Reference implementation

A working implementation with tests lives on the team-wcv fork:

• Branch: https://github.com/team-wcv/codex/tree/feat/provider-discovery-url
• Diff: team-wcv/codex@main...feat/provider-discovery-url

Touches:

• codex-rs/model-provider-info/src/lib.rs — new discovery_url, discovery_request_timeout_ms fields on ModelProviderInfo; new DiscoveryResponse struct; DEFAULT_DISCOVERY_REQUEST_TIMEOUT_MS / MAX_DISCOVERY_REQUEST_TIMEOUT_MS constants.
• codex-rs/model-provider/src/discovery.rs — new module with two helpers:
  • resolve_provider_discovery(client, info) -> Result<ModelProviderInfo, DiscoveryError> — fail-fast variant.
  • resolve_provider_discovery_or_warn(client, info) -> ModelProviderInfo — best-effort variant that warns and falls back on failure.
• codex-rs/model-provider/src/discovery_tests.rs — 9 tests using wiremock covering success, extra-fields-ignored, non-2xx, non-JSON, relative-URL rejection, invalid-discovery-URL, best-effort fallback, and no-op-when-unset.
• codex-rs/core/config.schema.json — regenerated via just write-config-schema.

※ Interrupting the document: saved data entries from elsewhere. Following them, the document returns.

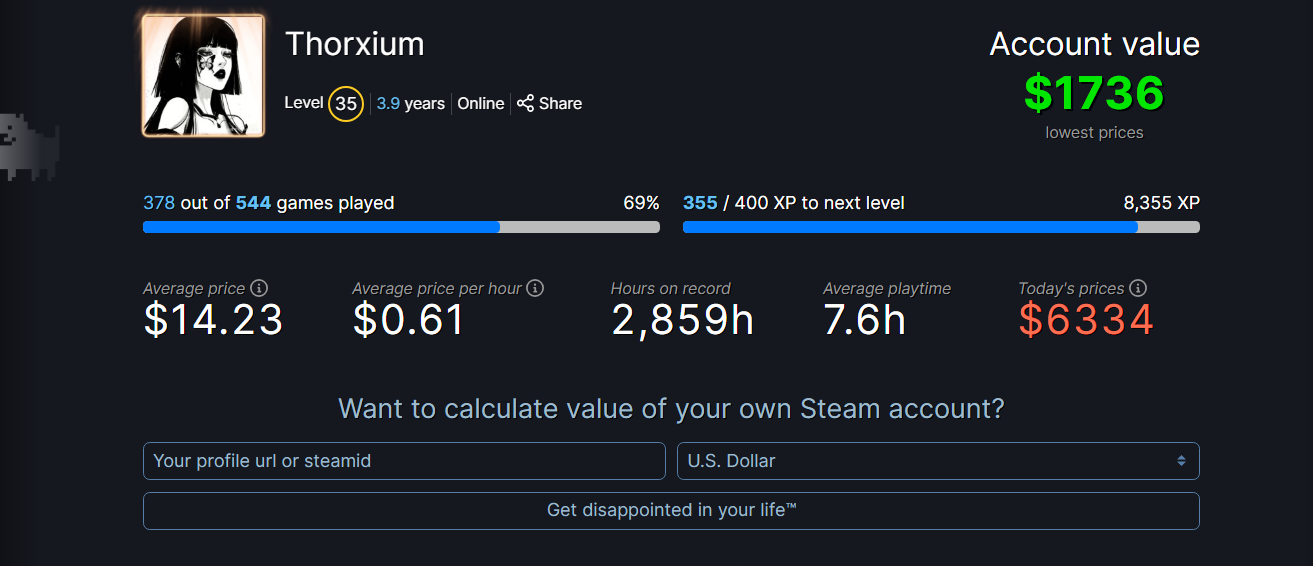This screenshot has width=1313, height=566.
Task: Click the info icon beside Average price
Action: click(258, 288)
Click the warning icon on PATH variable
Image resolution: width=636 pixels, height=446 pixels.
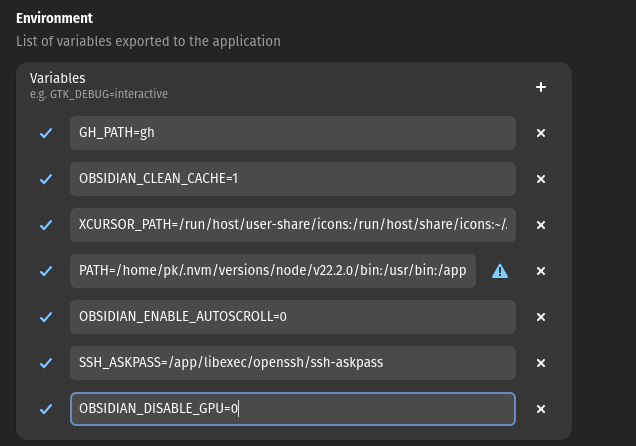[x=500, y=271]
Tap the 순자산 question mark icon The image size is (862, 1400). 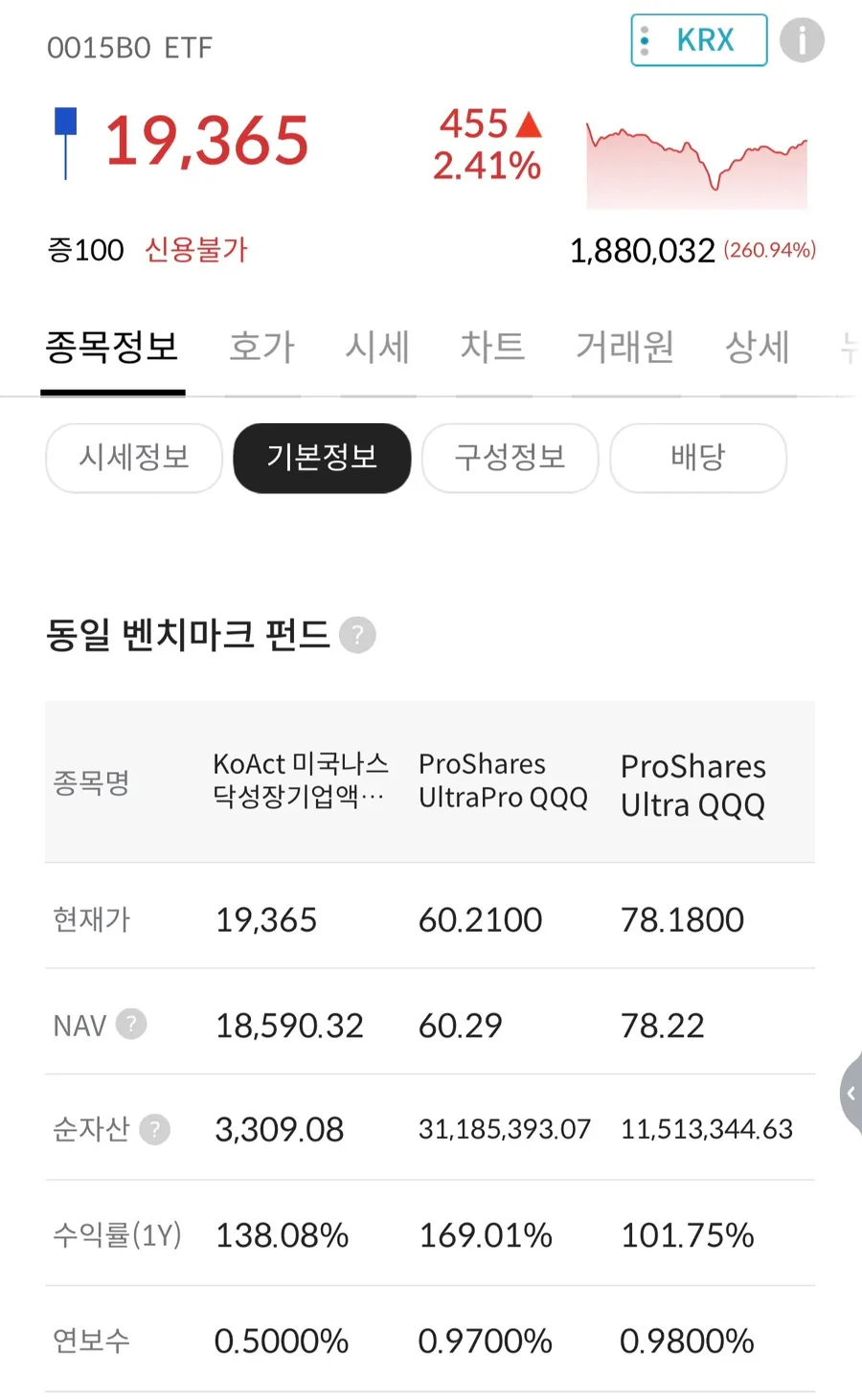(154, 1130)
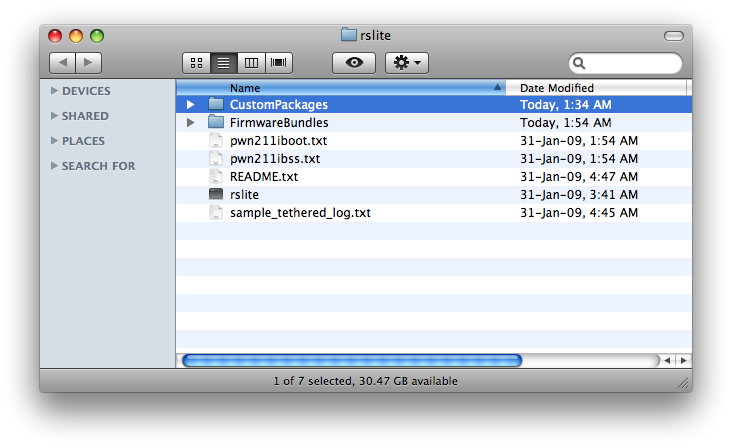732x447 pixels.
Task: Expand the FirmwareBundles folder
Action: coord(191,123)
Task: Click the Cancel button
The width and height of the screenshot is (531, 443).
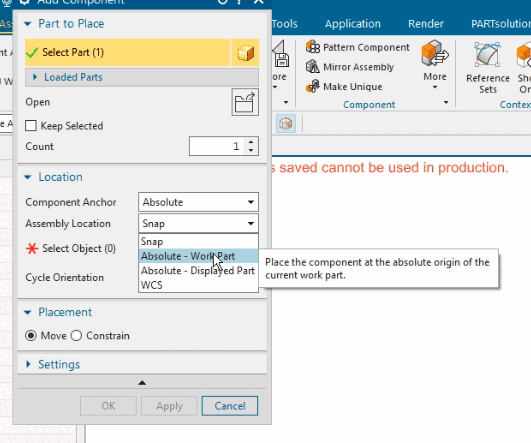Action: pos(230,406)
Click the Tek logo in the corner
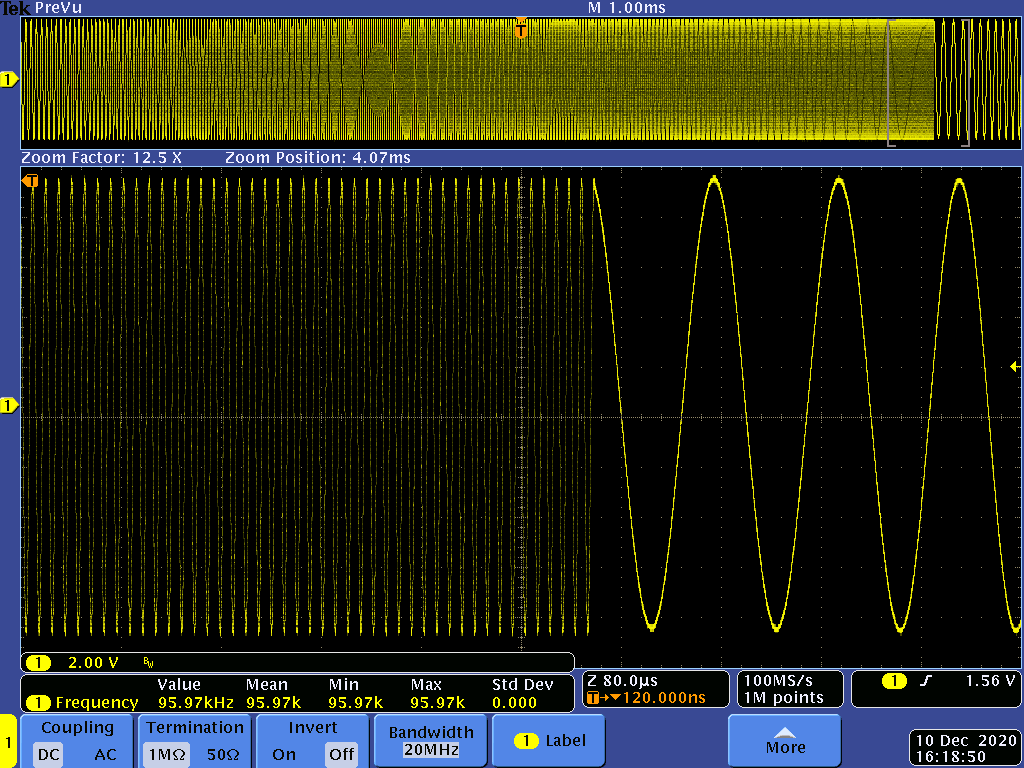1024x768 pixels. [15, 8]
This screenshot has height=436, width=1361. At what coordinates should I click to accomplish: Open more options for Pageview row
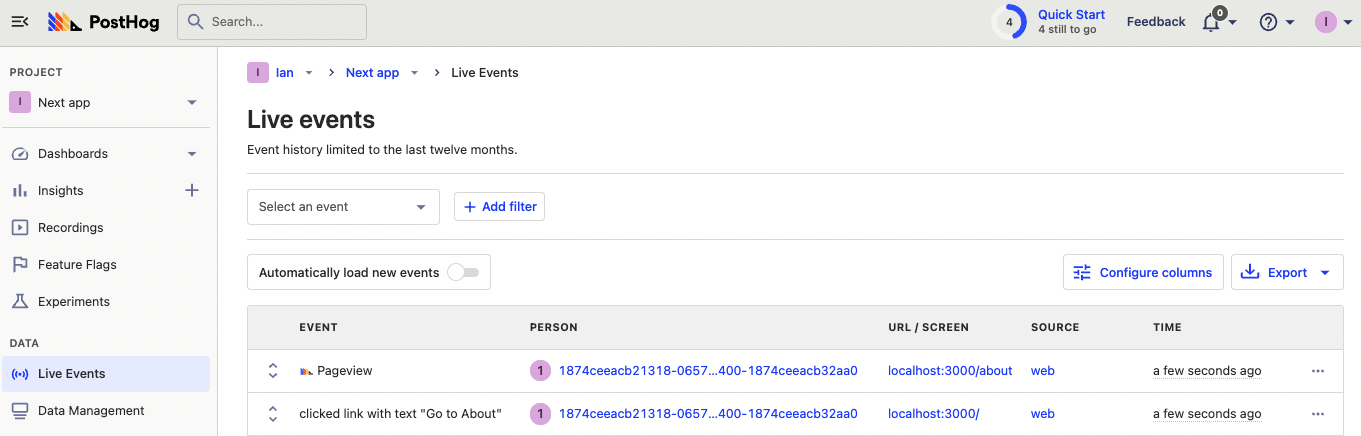point(1318,371)
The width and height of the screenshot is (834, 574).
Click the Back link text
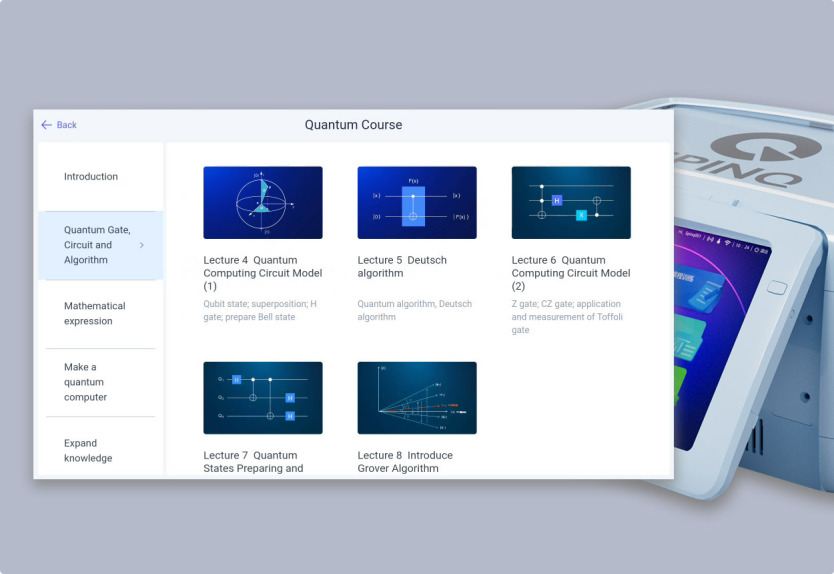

Scope of the reference implementation

The fields and helper are wired into ModelProviderInfo, but the helper is not yet invoked from the 30+ create_model_provider call sites across codex-core, codex-tui, codex-app-server, etc. Where to plumb session-start discovery is a design choice that materially affects async ergonomics, and I wanted to collect maintainer guidance on shape before touching every session-construction path. The helper is self-contained and ready to drop into whichever site(s) you'd prefer:

• A central session-init helper that wraps create_model_provider?
• An async builder on Config that pre-resolves discovery before the synchronous create_model_provider is called?
• Per-site, with operators opting in by feature flag?

Happy to do that integration as a follow-up PR once the wire format and helper shape are approved (or to rework if you'd prefer different ergonomics).

Open to alternatives

If discovery_url as a name conflicts with existing terminology, or if you'd prefer the wire format to carry more metadata up front (e.g., { "base_url": "...", "ttl_seconds": 30, "expires_at": "..." }), happy to rework. The patch shape is small enough that iteration is cheap.